Assignment 1
List every figure given in the paragraph of the 2000 Olympics text that begins "Of course there will be plenty of sports drama," along with what each one counts.
Assignment 2
Repeat word for word the portion of the 2000 Olympics text starting at "As the curtain" and ending at "remote island continent.".

Extract
As the curtain is about to rise on the greatest show on earth, the star of the 2000 Olympics is sure to be Australia and its people.
From the stunning views of Sydney Harbor to the colorful expressions of the laid-back Aussies, from kangaroos to crocodiles, the world is about to be flooded with images of the remote island continent.
Of course there will be plenty of sports drama and action, as athletes and spectators feed off each other's maniacal energy. There is nothing like the pace of an Olympic Games, with 20 top-level events running at the same time, as spectators rush around trying to take them all in. There will be 10,500 athletes from 199 countries competing in 31 different sports as 15,000 media people compete to tell the rest of the world what happened at this $3.5 billion party.
World records will be set, old champions will fall and gold medals will be won and lost by the slimmest of margins. But beginning with the Opening Ceremonies on Sept. 15 and running through the Closing Ceremonies on Oct. 1, the lasting impressions of the Millenium Games are likely to come from the host country itself.

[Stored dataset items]
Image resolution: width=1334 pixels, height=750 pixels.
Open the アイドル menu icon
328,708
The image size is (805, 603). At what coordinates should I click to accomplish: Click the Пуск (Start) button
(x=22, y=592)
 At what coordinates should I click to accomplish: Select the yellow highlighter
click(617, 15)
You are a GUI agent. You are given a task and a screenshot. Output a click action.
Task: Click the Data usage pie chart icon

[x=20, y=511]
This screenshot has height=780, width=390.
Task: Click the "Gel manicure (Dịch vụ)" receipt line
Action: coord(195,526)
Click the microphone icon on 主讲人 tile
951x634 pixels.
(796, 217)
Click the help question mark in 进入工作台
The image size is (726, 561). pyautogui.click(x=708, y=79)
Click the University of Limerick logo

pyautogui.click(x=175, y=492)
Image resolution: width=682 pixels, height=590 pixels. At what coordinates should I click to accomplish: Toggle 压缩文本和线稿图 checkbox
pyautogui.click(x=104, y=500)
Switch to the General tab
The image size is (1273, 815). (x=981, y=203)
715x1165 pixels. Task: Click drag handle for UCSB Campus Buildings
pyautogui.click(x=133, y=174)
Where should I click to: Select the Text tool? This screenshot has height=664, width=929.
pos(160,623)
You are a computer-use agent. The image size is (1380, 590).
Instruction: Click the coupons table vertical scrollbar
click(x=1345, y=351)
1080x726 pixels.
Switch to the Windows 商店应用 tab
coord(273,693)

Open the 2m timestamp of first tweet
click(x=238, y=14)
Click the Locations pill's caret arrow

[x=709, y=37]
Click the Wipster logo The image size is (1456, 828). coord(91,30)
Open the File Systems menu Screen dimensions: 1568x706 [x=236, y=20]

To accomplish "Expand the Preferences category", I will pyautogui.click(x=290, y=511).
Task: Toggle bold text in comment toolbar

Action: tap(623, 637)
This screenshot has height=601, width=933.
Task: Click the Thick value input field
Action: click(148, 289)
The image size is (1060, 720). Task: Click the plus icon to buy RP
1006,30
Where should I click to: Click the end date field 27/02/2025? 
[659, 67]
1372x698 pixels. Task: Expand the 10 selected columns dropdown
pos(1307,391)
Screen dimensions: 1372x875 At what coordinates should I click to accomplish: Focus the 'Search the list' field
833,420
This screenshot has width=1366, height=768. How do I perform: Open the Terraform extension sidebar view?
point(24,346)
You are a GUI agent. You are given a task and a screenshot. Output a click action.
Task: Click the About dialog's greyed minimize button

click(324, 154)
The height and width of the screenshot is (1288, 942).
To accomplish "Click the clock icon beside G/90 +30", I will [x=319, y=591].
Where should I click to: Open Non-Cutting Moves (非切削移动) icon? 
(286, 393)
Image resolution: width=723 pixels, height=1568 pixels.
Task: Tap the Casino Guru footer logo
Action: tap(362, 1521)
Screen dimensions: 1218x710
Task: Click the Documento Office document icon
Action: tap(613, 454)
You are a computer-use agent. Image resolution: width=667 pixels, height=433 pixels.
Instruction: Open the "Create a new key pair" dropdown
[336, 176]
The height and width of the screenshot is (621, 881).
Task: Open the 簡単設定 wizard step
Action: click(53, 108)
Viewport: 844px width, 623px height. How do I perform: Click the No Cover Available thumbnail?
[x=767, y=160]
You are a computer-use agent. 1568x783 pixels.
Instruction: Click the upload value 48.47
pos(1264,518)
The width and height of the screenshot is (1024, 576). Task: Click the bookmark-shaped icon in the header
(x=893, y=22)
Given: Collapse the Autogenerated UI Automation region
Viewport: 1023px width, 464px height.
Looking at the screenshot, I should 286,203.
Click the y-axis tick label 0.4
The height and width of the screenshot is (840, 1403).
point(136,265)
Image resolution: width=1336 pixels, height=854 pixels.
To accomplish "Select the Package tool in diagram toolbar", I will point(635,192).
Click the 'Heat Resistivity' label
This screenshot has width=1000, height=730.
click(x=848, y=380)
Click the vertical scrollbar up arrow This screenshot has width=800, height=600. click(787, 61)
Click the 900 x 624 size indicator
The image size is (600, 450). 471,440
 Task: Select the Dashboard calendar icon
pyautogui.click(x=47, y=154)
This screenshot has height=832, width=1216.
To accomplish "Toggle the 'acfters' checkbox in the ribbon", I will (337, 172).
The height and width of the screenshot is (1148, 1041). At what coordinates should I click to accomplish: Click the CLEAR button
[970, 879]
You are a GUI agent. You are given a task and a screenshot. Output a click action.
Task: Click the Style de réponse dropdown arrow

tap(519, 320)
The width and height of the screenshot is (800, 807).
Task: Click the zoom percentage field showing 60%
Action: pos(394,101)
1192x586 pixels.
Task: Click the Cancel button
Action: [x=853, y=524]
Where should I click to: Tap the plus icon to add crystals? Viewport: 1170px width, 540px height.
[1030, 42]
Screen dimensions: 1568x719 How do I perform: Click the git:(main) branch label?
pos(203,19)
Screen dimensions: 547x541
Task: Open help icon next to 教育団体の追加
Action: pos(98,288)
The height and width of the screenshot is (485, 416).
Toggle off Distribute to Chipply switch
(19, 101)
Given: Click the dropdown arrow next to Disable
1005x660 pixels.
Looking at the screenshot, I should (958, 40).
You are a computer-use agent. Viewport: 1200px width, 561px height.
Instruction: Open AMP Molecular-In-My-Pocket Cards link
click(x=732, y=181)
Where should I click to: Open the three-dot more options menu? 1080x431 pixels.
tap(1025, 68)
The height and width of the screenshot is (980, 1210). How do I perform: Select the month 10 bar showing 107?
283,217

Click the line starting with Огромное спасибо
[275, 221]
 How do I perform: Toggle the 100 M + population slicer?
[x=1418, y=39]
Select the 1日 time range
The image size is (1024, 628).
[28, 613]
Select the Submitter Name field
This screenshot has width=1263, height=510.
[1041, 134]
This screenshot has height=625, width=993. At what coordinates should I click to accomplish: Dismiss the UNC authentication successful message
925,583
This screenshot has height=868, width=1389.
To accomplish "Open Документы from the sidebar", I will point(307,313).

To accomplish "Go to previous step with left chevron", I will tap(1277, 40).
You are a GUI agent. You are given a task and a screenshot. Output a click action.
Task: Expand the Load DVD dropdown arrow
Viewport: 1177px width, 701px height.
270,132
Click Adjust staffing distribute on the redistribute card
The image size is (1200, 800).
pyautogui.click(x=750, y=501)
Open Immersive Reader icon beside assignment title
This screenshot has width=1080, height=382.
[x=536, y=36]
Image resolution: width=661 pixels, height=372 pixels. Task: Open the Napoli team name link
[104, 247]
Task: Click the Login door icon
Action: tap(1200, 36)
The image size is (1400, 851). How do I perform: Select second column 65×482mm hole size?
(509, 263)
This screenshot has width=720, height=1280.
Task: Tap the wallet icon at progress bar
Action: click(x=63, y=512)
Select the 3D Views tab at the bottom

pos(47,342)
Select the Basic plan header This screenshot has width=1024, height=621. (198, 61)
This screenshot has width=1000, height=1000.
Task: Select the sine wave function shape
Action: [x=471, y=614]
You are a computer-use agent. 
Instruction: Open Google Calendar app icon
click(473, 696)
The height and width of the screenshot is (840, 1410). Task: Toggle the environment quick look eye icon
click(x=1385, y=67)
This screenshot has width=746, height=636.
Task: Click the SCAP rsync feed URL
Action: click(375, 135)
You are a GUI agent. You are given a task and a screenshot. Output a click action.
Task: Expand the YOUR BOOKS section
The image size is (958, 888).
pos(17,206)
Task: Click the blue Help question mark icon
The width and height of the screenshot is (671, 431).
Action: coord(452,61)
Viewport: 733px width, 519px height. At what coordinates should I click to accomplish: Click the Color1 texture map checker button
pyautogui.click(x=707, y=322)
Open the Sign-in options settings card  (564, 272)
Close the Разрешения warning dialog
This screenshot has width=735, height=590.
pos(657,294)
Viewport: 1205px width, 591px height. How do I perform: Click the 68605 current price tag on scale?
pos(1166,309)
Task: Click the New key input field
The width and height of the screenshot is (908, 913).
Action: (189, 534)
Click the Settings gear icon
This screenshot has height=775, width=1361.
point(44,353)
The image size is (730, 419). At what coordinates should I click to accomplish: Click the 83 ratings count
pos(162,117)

Task result 1
- 20: top-level events running at the same time
- 10,500: athletes
- 199: countries
- 31: different sports
- 15,000: media people
- $3.5 billion: the cost of the party

Task result 2
As the curtain is about to rise on the greatest show on earth, the star of the 2000 Olympics is sure to be Australia and its people.
From the stunning views of Sydney Harbor to the colorful expressions of the laid-back Aussies, from kangaroos to crocodiles, the world is about to be flooded with images of the remote island continent.